For a player who has had more ups and downs than a fanatical bungee jumper, Crawford has resiliently stuck to his dream of developing a career in the National Football League.

Coming out of Whittell, despite an appearance in the Nevada 2A state championship game in 1991, the all-state tight end and Warriors’ leading tackler received as much notoriety as a groundskeeper.

In fact, when Crawford graduated that’s what he did at Edgewood Tahoe Golf Course for one summer while he was determining which direction to point his life.

But all Crawford ever needed was any kind of opportunity.

That chance at the University of Nevada began in 1993 when the Pack allowed the walk-on to retrieve field goal attempts at Mackay Stadium. Astute coach Chris Ault quickly learned that Crawford was more useful defending his end zone. After earning a scholarship, Crawford went on to become a second-team All-Big West linebacker in 1995, first-team All-Big West linebacker in 1996 and collect MVP honors in the Pack’s 1996 Las Vegas Bowl victory.

“When I first got to Nevada I had to prove myself. I would run over anything on the field,” he said.

Even though Crawford closed out his college career with a national audience watching on ESPN, he was overlooked when the swanky senior bowl games invitations were handed out and the NFL Combine brought in their fresh meat.

Consequently, Crawford wasn’t expecting to be drafted in 1996, even though 85 percent of the teams talked to him beforehand.

“I’m kind of expecting the short end of the stick, which has always been the case for me,” Crawford said before the draft. “All I want is a chance. If I don’t make the team, I’ll still be happy because a lot of people don’t have this chance.”

Jimmy Johnson, then the coach of the Miami Dolphins, noticed Crawford and drafted him in the sixth round in 1997. He celebrated by jumping off the roof of his family’s Tahoe Keys home.

That was the tiny crack Crawford needed, even though he had to survive being waived before being reclaimed and placed on the practice squad. An injury created an active roster spot for Crawford three weeks into the season.
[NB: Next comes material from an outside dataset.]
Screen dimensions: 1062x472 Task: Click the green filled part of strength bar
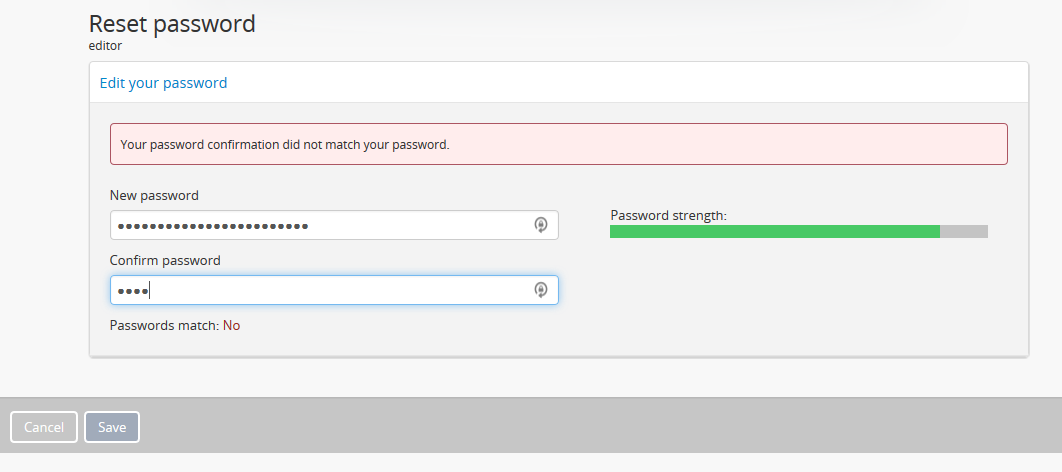774,232
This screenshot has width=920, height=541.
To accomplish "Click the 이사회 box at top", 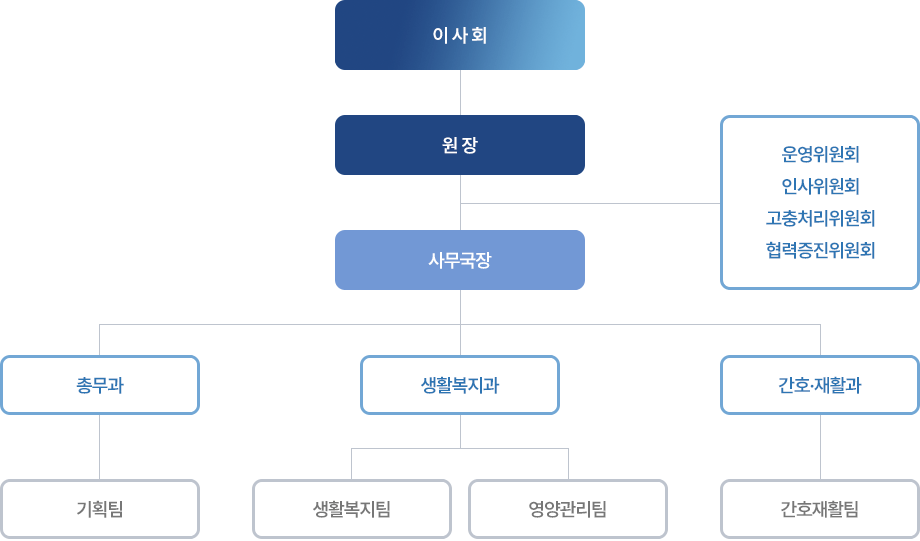I will [459, 35].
But throughout his rookie season, a pain surfaced in Crawford’s abdomen region and didn’t go away until after the Dolphins released him 1999.

By then, no one was interested in the often-told story where he came face to face with a bear while camping with his girlfriend near Lake Tahoe. He dropped off the NFL training camp invitation lists.

Instead of quitting, though, Crawford persevered. Time and exercise healed what two abdominal surgeries didn’t. He worked out for the Seattle Seahawks and Denver Broncos, but neither liked his 40-yard times.

His next break came when Vince McMahon started that zany new football league, the XFL, last year. Although it folded after one season, the unconventional football league allowed Crawford to show in Las Vegas that he could still play football. The offers didn’t pour in. In fact, the Vikings didn’t sign him until three days before training camp opened. Crawford was all set to go back to school at UNR and move ahead with his life.

But he didn’t give up.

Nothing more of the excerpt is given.